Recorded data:
-- Opening Marker --
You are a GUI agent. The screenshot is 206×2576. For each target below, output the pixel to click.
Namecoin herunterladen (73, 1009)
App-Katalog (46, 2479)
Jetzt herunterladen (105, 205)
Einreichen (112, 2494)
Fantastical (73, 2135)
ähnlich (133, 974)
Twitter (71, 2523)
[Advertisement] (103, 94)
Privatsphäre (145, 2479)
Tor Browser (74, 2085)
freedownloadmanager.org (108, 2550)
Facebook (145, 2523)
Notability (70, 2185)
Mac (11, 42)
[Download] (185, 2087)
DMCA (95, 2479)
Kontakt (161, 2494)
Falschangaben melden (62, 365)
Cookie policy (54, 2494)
-- Closing Marker --
• **Your goal**
Lines containing the word "herunterladen" are to be tallied across the entries above; give only the resulting count.

• **Answer below**
2